引受先には、インキュベイトファンド、B Dash Venturesのほか、Angel Bridge、XTech Ventures、ミッドタウン・フロンティア・ファンド、フォースタートアップスキャピタル、あおぞら企業投資、北洋銀行、JALエンジニアリング、NES、愛知産業、アニマルスピリッツなどが名を連ねる。

近年、民間宇宙開発の進展や衛星活用の拡大、防衛関連需要の増大を背景に、宇宙産業への注目は世界的に高まっている。各国で宇宙関連技術への投資や支援が進む中、打ち上げや往還を含む宇宙輸送分野は、将来の産業基盤を支える領域として期待を集めている。日本国内でも、官民連携による技術開発やスタートアップ支援の動きが活発化しており、民間主導で宇宙インフラを担う企業の存在感が増している。

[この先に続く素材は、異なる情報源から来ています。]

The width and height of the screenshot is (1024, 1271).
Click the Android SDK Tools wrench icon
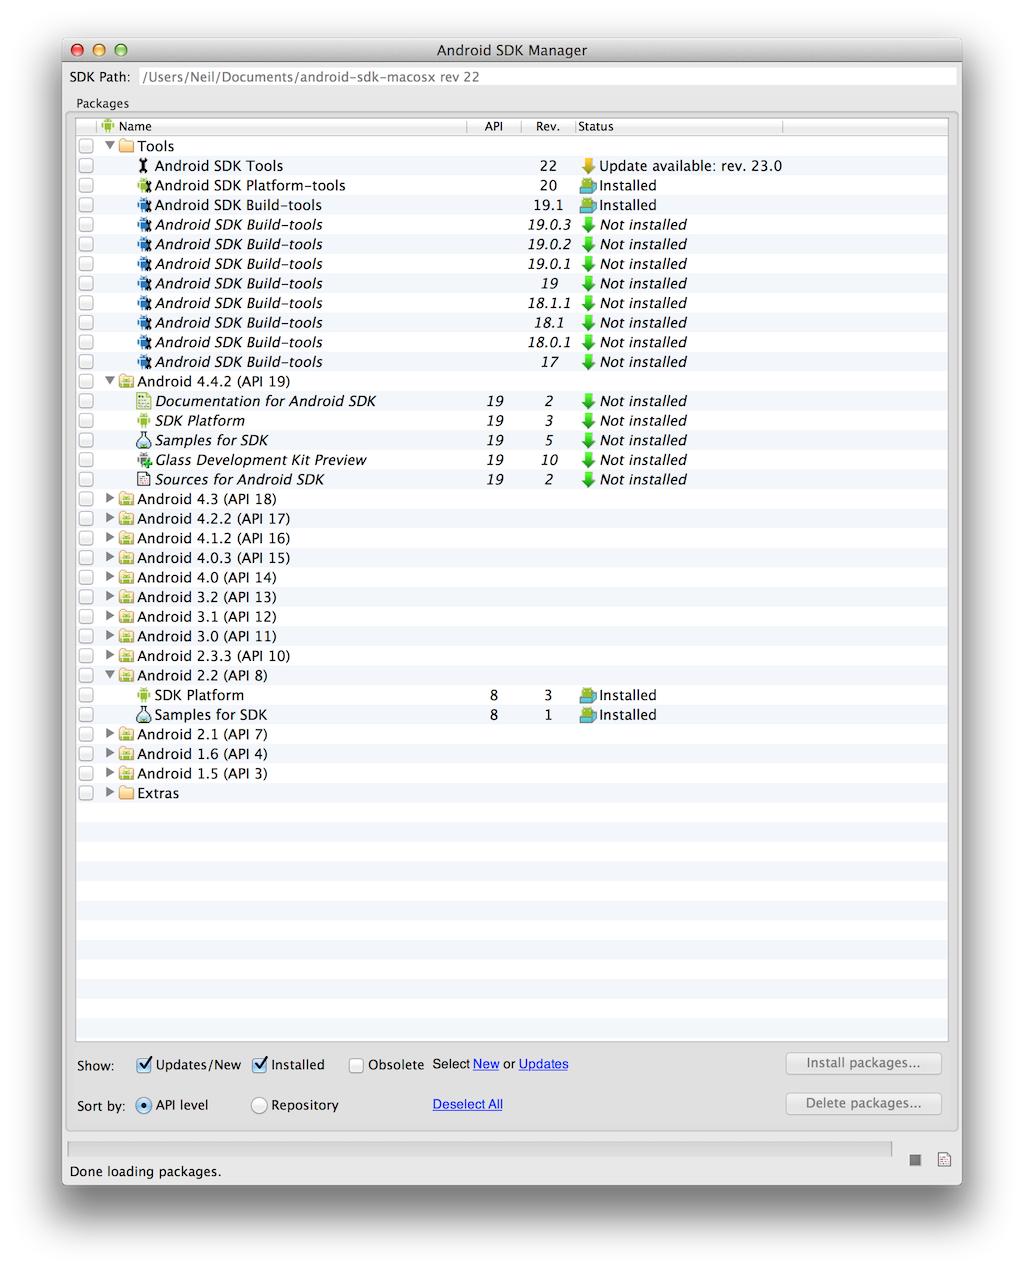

ISCは、「毎日、人や貨物が届けられる世界。そんな当たり前を宇宙でも」をビジョンに掲げ、宇宙往還を可能とする輸送システムの実現を目指す宇宙スタートアップだ。完全再使用型の単段式宇宙往還機(SSTO)「ASCA3」による高頻度宇宙輸送の実現を2040年代の目標に掲げ、現在は再使用型人工衛星打上げロケット「ASCA1」の開発や、有人宇宙輸送システム「ASCA2」の概念検討を進めている。

同社はこれまで、文部科学省の中小企業イノベーション創出推進事業(SBIRフェーズ3)宇宙分野に採択されているほか、宇宙戦略基金事業(第二期)における技術開発テーマ「有人宇宙輸送システムにおける安全確保の基盤技術」にも採択されている。

代表取締役社長 兼 CEOの畑田 康二郎氏は、京都大学大学院エネルギー科学研究科(修士)修了後、経済産業省に入省し、エネルギー・産業政策に従事。外務省出向でEU日本政府代表部・在ベルギー大使館勤務を経て、内閣府宇宙開発戦略推進事務局では宇宙活動法制定や「宇宙産業ビジョン2030」策定、S-Booster創設などを推進した。経産省復帰後はJ-Startupを創設し、退職後はデジタルハーツHDでの経験を経てデジタルハーツプラスを設立。2022年5月に将来宇宙輸送システムを創業し、代表取締役社長兼CEOに就任した。

畑田氏は、「当社に結集した人材やパートナー企業と共に、資金を効率的に活用して速やかに再使用型ロケットを開発して、人や物が当たり前のように届けられる世界を宇宙でも実現してまいります」とコメントしている。(一部抜粋)

今回の資金調達は、こうした宇宙輸送システムの開発を継続的に進めるための経営基盤の強化を目的として実施された。調達額の約7割は新規投資家からの出資で、約4割は事業会社(CVCを含む)による出資となっており、将来的な事業連携を視野に入れたパートナー関係の構築も進めているという。

ISCは今後、民間主導の宇宙開発の実現に向けて、宇宙輸送システムの研究開発を加速させる方針だ。